Stefan Constantinescu

“I never saw so clear the limit between being an artist or not. Maybe I have been aware that I am an artist at the moment I got to do things that were very big and amazing for me and I was aware that I am doing those things because I am an artist, otherwise I would have never been allowed to do them.”
Lara Almarcegui

“And then I was at the Academy for five years and it was a funny experience to see all these people that want to become artists, and these professors that are artists, and one starts to realize that it's kind of vague the whole thing: what is an artist, what kind of artist, who is an artist, who is a real artist and all of these things.”
Rodrigo Mallea Lira

“I had this very naive image of the artist like this avant-garde type that is outside the society. I didn't like that image; I didn't want to be an artist in that sense. Even though I quit my education with physical planning and started to try out this art school thing, I didn't like the artist role, so I didn't want to become an artist. But with my first piece, I saw the opening for the art solving problems in the society or being part of the society.”
Per Hasselberg

“I had this very romantic idea about what it meant to be an artist and this was linked with a very strong feeling I had that life is absurd and that I have to find out what it is about, otherwise I am not interested in living.”
Loulou Cherinet

“I was very political during that time, very socialistic, and it was this kind of idea that it was too egoistic idea to become an artist. So, that was the reason why I wanted to become a teacher. (...) Of course, what I thought then what an artist was is very different from today. I think there are different steps to take in becoming an artist. It took at least ten years before I could call myself an artist, have the identity of an artist, say, " I am an artist.”
Matts Leiderstam

“I was in a very beautiful landscape, wondering about beauty and harmony and the contrast within contemporary everyday life and the tension of the desire of finding more harmonical ways of living or being (for some people at least).
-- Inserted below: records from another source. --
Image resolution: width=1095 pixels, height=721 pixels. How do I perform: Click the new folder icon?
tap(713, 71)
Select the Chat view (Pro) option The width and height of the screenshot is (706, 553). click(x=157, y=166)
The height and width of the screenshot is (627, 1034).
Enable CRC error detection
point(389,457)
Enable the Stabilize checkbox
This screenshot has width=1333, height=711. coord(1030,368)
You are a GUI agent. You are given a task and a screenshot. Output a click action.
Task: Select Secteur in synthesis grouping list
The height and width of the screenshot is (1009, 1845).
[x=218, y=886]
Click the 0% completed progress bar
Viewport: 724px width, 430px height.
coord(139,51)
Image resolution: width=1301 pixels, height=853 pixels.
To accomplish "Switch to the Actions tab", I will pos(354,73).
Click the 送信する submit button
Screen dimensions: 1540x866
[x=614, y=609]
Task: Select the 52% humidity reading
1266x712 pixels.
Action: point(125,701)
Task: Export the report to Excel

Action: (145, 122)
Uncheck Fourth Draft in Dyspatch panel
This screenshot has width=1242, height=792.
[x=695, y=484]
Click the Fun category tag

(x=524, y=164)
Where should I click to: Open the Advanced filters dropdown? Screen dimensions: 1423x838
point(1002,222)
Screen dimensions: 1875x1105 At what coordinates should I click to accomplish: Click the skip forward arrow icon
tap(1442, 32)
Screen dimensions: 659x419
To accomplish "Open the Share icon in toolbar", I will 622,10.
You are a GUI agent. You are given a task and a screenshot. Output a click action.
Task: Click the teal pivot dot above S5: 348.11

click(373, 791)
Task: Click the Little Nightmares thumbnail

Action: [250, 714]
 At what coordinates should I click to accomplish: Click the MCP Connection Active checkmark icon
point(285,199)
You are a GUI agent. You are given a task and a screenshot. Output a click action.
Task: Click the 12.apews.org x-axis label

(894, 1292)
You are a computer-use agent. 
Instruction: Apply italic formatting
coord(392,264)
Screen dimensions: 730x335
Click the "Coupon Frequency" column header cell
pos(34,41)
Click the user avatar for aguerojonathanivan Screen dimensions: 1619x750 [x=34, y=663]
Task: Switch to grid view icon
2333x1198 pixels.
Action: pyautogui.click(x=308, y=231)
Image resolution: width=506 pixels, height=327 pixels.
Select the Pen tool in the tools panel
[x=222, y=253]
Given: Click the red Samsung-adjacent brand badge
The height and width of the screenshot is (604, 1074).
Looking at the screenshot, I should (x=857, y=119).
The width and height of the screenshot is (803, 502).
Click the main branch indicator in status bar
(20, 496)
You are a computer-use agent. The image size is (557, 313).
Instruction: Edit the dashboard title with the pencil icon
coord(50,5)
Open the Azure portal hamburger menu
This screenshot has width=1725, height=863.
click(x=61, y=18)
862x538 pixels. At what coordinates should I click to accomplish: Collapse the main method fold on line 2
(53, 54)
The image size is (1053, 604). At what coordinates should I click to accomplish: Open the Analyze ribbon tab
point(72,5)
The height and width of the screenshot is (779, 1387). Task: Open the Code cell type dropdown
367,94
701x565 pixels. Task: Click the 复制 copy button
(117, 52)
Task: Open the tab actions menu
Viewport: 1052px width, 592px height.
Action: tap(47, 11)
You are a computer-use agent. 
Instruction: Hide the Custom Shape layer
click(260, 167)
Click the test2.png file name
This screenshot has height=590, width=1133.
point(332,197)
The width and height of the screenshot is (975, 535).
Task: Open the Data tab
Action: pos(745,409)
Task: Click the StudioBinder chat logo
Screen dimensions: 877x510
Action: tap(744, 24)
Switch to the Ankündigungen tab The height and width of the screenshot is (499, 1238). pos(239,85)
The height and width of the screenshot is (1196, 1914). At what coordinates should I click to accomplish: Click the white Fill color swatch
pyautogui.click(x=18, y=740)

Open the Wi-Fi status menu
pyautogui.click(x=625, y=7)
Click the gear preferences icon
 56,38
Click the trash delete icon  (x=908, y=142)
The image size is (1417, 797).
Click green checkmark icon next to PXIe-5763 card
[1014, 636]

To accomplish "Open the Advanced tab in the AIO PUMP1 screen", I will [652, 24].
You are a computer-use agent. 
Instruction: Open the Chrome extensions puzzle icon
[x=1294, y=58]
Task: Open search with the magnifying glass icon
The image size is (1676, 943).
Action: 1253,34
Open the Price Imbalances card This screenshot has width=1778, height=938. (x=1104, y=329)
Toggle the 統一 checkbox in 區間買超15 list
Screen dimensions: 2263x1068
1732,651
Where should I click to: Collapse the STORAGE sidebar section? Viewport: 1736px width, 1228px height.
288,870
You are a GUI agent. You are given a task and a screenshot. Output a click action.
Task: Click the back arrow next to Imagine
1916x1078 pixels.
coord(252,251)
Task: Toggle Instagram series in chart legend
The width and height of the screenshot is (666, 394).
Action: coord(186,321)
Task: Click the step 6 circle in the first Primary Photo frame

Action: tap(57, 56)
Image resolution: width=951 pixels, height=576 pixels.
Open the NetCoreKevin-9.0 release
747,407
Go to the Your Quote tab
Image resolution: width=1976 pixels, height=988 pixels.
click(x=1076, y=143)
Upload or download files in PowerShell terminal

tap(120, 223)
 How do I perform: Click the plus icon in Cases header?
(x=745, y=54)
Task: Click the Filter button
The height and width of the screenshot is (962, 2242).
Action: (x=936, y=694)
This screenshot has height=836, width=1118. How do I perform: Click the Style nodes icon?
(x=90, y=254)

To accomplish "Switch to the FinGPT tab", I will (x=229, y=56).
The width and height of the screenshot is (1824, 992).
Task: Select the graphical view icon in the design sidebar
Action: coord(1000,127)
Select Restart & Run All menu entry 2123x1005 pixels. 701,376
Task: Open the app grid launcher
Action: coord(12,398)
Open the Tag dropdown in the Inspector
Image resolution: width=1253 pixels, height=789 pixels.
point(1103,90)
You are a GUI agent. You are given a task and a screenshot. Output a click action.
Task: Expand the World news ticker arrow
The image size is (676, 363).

So, I thought that I was going to study about beauty.”
Monica Giron

“Maybe, in a sense, the fact that I wanted to be into art, to be part of that machinery, came from the longing of not being alone anymore.”
Henrik Andersson

“I think it is a very personal question, (…) it had something to do with dealing with my problems, definitely. I see this still as a way of dealing with society, of dealing with reality and that is helping, first of all myself, to go through life. (…) Even if I’m known as a critical, political artist, it is definitely a very selfish decision, because I do have something to say, but, first of all, I’m saying it to myself and than I’m seeing if somebody else is listening.”
Marcel Odenbach

“It is really double this thing about wanting to become an artist. In a way it is something that I had to do, it's almost like I didn't have a choice, I had to try it on, but in the same time the idea of being an artist didn't really exist in the place where I came from. (...) You are raised in a way that you should do some useful things and, of course, we can all agree on that art is something very important in the society but still it is not as important as if you do other things. So, for me this was and it still is very strong, this feeling of being a little bit ashamed for being an artist and this is so weird. (...) This is why I think I have to really make an effort for what I am doing, because otherwise I would be so ashamed. I think this is not just something that I personally have but, maybe, Swedish people in general have it.”
Johanna Billing

“I wasn’t in an art school, I was in the University doing something called cultural studies, so I wasn't supposed to become an artist, but there, as well, I used the possibilities. I had the possibilities to go on from that point, to work as an artist. I understood that more as a description for the possibilities of how you work and how you live and how you bring that together in a more or less concentrated form.”
Bernd Krauss

“I didn’t really decide to be an artist and I think there were probably other things that I could do and be happy, but I really think that making art is the most interesting thing because to some extent it incorporates everything else that I’m interested in.”
Andrea Zittel

“It seems that the art context still has this sort of freedom that isn’t so much bounded to economy. Artists are not perceived as somebody who necessarily has to create a profit. And I think that the gap in the whole capitalist production which exists within art platform is very, very important. Artists should be more aware about that gap, that it is a positive gap, that we can produce ideas that doesn’t necessarily lead to immediate profit.”
Apolonija Sustersic “

"(…) when I was sixteen, I stumbled over a picture of an art piece made by Ojvind Fahlstrom, the Swedish artist. He had made two oval signs, one saying ESSO and the other saying LSD. They were made in plastic, like the ESSO sign. I totally did not understand it, but I also totally got it, it seemed like crystal clear to me and it was in a way an eye opener, in the same way, I assumed, drugs could be, perhaps. It was clarifying but unbelievable, I wasn’t able to grasp it and that was interesting and a bit frightening. “
Jens Fange

”You get the feeling that things are in a way that you didn't think they were, and you discover that, and then you start to question what is right and what is wrong, I mean they could both be right and in that case who decides these things and what about your own choice?”